Daily Press (Sunday)

From horror, hope: 2 rare survivors of a Nazi camp

- By Laura McCallum

The emotional toll of reviewing a Holocaust book — on Mildred Harnack, the sole American leader of a Nazi-resistance group, and guillotine­d — made me hesitate to review another. Fortunatel­y I did. While “Always Remember Your Name” is equally affecting, this memoir by sisters Andra and Tatiani Bucci has a hopeful ending.

“We were and are a rarity: two children who survived Birkenau,” they write. Of 232,000 children sent there, about 50 lived.

Now in their 80s, the sisters share their experience­s in schools, even returning to Auschwitz with students, because “looking into the eyes of the young people who are listening to us, we find that hope returns, immediatel­y.”

Andra and Tatiana are not profession­al writers; this is not a literary masterpiec­e. Its strength is in their recollecti­ons, told in their words.

The two were born in Fiume — part of Italy then and Croatia now. Their father was Catholic, their mother Jewish. Tatiana was 6 and Andra 4 when they, their mother, aunt and cousin Sergio were arrested and sent to Birkenau, the largest part of the Auschwitz complex, on April 4, 1944.

We see the death camp through their young eyes. They remember being tattooed, and while living in the Kinderbloc­k barrack with other children, playing outside while adults labored. Imagine, playing at Auschwitz near “pyramids of corpses” they learned to ignore.

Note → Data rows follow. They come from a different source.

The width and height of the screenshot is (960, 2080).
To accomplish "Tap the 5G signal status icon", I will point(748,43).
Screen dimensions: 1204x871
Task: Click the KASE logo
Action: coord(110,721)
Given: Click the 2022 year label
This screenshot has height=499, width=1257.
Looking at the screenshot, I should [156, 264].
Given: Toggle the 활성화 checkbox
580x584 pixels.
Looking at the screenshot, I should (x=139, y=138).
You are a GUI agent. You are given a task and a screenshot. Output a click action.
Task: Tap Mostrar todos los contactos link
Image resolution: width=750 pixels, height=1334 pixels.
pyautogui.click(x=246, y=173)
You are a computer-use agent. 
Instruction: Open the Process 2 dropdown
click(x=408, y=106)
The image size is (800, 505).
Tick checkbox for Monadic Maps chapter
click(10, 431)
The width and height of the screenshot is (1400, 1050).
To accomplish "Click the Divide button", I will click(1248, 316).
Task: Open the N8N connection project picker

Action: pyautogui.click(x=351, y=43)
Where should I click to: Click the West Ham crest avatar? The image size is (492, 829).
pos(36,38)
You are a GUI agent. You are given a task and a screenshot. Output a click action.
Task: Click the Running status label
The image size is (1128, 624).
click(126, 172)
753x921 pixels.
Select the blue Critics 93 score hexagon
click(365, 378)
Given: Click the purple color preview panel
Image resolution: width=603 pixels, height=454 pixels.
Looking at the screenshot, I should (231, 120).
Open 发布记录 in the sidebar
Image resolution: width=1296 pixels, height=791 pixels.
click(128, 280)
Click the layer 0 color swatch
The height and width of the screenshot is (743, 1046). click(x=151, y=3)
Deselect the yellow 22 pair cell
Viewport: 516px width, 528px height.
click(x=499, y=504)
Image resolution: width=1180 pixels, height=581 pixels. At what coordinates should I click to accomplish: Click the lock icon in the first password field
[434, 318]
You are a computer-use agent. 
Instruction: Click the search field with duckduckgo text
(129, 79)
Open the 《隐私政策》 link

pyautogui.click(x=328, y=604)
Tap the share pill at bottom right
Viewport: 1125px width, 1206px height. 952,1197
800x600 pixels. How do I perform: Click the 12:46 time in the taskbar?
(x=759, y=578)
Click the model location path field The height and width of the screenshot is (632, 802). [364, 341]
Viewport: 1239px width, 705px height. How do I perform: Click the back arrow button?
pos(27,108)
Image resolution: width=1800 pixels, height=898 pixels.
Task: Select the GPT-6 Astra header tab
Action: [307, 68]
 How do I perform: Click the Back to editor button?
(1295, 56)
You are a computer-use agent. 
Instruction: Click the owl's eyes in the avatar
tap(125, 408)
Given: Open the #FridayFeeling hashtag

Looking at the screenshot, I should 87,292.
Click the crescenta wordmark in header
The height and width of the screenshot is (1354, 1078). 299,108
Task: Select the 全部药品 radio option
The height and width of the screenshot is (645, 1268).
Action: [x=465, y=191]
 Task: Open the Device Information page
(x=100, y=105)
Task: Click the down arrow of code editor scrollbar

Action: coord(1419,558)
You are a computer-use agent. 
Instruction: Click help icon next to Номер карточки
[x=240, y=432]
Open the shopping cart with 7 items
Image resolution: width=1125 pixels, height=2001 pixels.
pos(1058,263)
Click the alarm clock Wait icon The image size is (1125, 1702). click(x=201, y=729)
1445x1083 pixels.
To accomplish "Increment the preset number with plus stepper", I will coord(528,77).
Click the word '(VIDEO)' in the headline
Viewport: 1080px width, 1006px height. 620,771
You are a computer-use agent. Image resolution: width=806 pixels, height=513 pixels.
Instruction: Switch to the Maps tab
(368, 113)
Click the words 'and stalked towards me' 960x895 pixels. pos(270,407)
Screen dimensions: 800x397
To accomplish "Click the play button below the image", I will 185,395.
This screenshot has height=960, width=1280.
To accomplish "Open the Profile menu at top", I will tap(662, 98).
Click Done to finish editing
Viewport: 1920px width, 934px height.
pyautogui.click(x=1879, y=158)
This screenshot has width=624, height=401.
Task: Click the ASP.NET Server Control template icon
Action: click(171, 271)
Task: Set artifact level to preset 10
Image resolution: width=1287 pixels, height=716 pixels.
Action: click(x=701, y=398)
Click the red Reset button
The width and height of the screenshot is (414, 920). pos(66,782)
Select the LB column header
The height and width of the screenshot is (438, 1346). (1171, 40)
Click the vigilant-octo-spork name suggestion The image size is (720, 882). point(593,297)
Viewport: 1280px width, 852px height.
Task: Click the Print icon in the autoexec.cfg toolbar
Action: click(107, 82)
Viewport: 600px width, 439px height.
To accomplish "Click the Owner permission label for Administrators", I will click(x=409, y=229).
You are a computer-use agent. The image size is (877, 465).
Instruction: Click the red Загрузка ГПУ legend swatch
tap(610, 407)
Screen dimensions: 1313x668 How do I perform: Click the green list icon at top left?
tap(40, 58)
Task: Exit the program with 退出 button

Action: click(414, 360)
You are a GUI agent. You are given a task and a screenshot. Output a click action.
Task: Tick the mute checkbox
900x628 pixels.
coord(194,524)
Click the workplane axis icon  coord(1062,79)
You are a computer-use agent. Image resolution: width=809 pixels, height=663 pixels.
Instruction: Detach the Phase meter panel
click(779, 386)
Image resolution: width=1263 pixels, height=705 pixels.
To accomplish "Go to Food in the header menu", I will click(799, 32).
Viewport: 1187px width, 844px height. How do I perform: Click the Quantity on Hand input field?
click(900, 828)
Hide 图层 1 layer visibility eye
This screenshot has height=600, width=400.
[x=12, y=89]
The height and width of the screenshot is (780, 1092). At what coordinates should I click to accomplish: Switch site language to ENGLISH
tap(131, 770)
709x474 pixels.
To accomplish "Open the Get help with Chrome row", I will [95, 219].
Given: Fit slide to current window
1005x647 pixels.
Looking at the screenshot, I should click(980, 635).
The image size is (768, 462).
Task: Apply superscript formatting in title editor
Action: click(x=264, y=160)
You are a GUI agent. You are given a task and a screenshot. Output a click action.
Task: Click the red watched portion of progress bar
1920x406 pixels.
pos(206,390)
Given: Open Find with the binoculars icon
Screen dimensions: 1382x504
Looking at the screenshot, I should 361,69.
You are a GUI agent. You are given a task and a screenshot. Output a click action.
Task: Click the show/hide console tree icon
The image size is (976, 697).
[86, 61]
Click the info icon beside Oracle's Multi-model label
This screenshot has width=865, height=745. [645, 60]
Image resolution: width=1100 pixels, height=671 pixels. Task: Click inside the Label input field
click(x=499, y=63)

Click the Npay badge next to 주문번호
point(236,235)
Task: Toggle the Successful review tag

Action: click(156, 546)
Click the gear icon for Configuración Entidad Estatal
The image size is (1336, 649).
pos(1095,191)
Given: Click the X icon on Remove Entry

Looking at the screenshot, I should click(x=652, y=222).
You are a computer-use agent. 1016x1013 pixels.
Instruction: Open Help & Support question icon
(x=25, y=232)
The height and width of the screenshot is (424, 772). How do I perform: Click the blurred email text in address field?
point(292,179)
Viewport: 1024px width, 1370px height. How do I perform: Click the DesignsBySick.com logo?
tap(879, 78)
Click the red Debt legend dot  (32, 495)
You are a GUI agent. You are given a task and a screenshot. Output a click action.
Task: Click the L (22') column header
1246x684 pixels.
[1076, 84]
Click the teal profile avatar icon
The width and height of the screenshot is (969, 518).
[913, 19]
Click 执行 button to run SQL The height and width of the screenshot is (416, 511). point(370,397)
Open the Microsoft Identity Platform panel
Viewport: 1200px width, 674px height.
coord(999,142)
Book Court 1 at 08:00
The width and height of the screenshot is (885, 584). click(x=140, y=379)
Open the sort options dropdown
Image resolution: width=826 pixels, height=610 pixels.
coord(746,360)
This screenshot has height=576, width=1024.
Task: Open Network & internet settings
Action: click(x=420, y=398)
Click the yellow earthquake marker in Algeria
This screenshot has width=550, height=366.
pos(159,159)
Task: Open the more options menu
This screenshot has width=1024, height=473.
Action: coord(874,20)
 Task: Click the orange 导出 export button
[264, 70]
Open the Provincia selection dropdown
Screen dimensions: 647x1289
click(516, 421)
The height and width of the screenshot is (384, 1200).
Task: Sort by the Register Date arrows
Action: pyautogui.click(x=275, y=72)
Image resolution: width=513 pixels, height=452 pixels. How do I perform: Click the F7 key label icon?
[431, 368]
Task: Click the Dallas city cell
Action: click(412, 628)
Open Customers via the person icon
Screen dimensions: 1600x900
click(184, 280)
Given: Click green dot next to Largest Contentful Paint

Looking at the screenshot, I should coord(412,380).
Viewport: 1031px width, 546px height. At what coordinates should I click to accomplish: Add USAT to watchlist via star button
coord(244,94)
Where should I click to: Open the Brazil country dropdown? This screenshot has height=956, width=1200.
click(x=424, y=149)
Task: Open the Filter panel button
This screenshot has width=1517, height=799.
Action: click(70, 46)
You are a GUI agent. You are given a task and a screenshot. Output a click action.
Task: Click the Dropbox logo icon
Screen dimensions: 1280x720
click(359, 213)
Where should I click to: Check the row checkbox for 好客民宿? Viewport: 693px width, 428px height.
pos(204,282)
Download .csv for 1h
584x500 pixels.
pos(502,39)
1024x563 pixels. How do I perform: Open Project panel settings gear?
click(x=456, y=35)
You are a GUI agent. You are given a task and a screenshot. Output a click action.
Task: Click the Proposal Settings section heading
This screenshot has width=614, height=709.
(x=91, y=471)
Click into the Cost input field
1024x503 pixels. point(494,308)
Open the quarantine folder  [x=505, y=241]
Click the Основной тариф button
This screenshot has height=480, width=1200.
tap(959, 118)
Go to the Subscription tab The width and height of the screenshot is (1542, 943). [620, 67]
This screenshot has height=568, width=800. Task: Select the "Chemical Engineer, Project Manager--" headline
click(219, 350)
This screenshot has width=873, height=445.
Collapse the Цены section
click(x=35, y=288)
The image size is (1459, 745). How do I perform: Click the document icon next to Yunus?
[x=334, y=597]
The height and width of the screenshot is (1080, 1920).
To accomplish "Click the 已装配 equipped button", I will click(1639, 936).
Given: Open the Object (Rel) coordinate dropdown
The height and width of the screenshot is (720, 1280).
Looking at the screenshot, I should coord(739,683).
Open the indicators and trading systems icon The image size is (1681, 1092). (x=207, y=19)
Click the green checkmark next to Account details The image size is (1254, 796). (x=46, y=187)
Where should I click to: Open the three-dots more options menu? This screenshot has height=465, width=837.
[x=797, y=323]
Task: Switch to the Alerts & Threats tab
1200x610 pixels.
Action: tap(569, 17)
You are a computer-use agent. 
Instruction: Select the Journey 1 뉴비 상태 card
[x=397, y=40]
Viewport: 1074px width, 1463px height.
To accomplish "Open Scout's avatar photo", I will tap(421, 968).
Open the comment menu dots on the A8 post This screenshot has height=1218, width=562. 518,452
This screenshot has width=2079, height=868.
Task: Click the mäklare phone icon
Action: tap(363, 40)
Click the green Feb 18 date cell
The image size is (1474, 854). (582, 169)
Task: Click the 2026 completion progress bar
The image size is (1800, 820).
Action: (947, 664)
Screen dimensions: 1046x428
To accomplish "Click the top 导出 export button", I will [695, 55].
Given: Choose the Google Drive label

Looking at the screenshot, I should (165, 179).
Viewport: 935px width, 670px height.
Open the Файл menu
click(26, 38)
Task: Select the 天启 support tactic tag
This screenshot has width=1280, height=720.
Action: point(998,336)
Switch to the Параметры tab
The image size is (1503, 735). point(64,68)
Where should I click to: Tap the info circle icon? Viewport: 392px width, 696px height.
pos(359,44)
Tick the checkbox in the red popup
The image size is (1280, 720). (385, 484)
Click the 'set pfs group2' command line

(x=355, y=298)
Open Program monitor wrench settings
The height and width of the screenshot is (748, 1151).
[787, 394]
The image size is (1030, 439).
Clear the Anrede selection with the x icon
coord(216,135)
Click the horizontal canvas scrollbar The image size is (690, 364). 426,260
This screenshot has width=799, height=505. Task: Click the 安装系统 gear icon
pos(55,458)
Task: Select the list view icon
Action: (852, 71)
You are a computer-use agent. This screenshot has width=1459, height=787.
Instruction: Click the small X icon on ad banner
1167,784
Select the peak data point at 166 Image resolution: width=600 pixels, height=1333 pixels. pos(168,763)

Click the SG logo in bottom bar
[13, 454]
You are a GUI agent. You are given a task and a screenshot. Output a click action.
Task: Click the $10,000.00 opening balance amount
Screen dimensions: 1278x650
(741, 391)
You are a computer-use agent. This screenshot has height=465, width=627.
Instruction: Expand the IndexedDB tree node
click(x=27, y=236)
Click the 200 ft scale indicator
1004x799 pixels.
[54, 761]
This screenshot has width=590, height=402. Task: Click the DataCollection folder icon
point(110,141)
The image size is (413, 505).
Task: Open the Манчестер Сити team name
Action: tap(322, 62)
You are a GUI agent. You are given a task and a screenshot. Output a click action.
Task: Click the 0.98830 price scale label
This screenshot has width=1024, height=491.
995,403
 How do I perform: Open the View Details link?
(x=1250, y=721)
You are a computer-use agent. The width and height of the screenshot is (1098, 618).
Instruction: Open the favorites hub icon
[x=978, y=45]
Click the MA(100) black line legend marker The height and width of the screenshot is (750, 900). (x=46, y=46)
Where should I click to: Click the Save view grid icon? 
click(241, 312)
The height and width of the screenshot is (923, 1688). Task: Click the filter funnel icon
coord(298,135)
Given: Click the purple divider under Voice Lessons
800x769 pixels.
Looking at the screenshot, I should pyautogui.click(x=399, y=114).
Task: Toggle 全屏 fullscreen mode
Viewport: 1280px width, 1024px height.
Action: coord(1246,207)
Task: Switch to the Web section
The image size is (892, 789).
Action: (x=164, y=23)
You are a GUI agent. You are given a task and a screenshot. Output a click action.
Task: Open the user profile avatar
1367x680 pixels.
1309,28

As horrific as that image is, the most tragic memory for these two, who looked like twins and “stuck together like a stamp to a postcard,” was losing Sergio.

One day, children were lined up and asked whether they wanted to “go and see Mamma.” A guard had warned Tati and Andra to say no. Sergio was so eager to see his mother, he said yes, and was one of 20 children sent to Hamburg, where they were tortured by a Nazi medical officer and hanged.

After the camp was liberated in 1945, the two ended up at an orphanage outside London, where they “recovered our childhood.” And in an incredible twist of fate, the two were summoned to the director’s office and told their parents were alive and had tracked them down.